Llevamos unas semanas observando ataques de fuerza bruta en algunos de los blogs que administramos contra el usuario admin. Desde siempre hemos considerado de vital importancia, por un lado cambiar el nombre del usuario administrador por defecto de WordPress (admin) y por otro instalar algún plugin de seguridad que evite este tipo de ataques y nos informe de los mismos.
Para cambiar el nombre del usuario admin en WordPress hay dos formas:
- La primera (y más sencilla): Accedemos con el usuario admin, nos vamos a la sección de usuarios y creamos un usuario nuevo con derechos de administrador y otro nombre. Elegimos una contraseña segura, que debería contener letras (mayúsculas y minúsculas), números y símbolos y ser de al menos 12 caracteres.
OJO: Si queremos poner la misma dirección email que el usuario antiguo, habrá que modificar primero el usuario admin actual, ya que WordPress no nos permite crear dos usuarios con la misma dirección de email.
Una vez creado el nuevo usuario salimos del WordPress y volvemos a conectarnos con el nuevo usuario. Entonces le decimos que queremos eliminar el usuario antiguo y MUY IMPORTANTE: Que todas las publicaciones automáticamente pasen al usuario nuevo (sino las eliminará con el usuario antiguo).
A partir de ese momento ya no se podrá acceder con el usuario por defecto admin. - La segunda forma (con PHPMyAdmin): Accedemos a phpMyAdmin (bien directamente o a través del panel de administración del hosting), a continuación seleccionamos la base de datos que usa WordPress y buscamos la tabla “wp_users” (OJO: Esta tabla puede tener otros nombres, dependiendo del prefijo que hayamos configurado en wp-config.php para las tablas de WordPress, pero siempre acabará en “users”; también os recomendamos cambiar el prefijo para complicar un poco más el trabajo de quien quiera acceder sin permiso al blog). Hacemos click en «explorar» / «browse» y buscamos “admin” y hacemos click en «editar» / «edit». Reemplazamos admin en los campos «user_login», «user_nicename» y «display_name» por el nuevo nombre de usuario. OJO: Siempre poniendo el mismo en cada uno de los tres campos y no modificando ningún campo más. Guardamos y cerramos phpMyAdmin.
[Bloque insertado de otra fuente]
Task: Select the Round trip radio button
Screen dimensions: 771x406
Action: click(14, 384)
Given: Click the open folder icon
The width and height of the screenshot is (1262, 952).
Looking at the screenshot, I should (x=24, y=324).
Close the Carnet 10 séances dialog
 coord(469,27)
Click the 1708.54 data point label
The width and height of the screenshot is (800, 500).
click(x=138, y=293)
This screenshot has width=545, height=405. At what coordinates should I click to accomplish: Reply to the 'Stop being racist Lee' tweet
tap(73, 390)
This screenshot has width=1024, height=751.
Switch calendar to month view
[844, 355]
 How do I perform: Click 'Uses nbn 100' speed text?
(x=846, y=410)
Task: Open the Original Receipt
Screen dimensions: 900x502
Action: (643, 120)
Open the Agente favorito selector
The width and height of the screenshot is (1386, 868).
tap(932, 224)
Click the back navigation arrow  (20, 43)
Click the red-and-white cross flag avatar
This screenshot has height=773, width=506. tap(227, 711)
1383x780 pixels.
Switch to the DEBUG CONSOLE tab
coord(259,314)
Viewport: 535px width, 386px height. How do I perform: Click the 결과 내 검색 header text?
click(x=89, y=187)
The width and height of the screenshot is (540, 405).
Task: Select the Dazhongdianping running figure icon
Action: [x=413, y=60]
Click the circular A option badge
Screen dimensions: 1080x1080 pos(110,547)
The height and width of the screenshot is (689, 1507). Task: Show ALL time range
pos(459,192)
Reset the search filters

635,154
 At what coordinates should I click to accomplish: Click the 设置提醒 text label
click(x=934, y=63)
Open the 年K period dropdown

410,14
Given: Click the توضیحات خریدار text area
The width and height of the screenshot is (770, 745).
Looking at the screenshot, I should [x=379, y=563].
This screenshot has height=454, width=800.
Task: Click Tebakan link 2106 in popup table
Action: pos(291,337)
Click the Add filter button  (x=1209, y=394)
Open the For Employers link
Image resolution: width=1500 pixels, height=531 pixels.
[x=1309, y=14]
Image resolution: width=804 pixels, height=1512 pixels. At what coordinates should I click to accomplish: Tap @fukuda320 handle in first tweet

Si no habéis cambiado todavía el usuario de todos vuestros blogs, ya es hora de que lo hagáis y se lo pongáis más difícil a los que quieran obtener acceso a los mismos. No obstante esto solo es el comienzo de la configuración de seguridad de WordPress…. No obstante os recomendamos tenerlo muy presente sobre todo con los últimos casos de hackeo de páginas en WordPress (como la de Confianza Online que usa WordPress 2.6.3).
Porque ese es otro tema muy importante a tener en cuenta: Actualizar siempre el WordPress. No hace falta actualizar enseguida que haya una nueva versión, pero no tener instalada la versión 2.6.3 cuando la última versión estable es la 3.3 y desde la versión 2.6.3 se han publicado 28 versiones posteriores.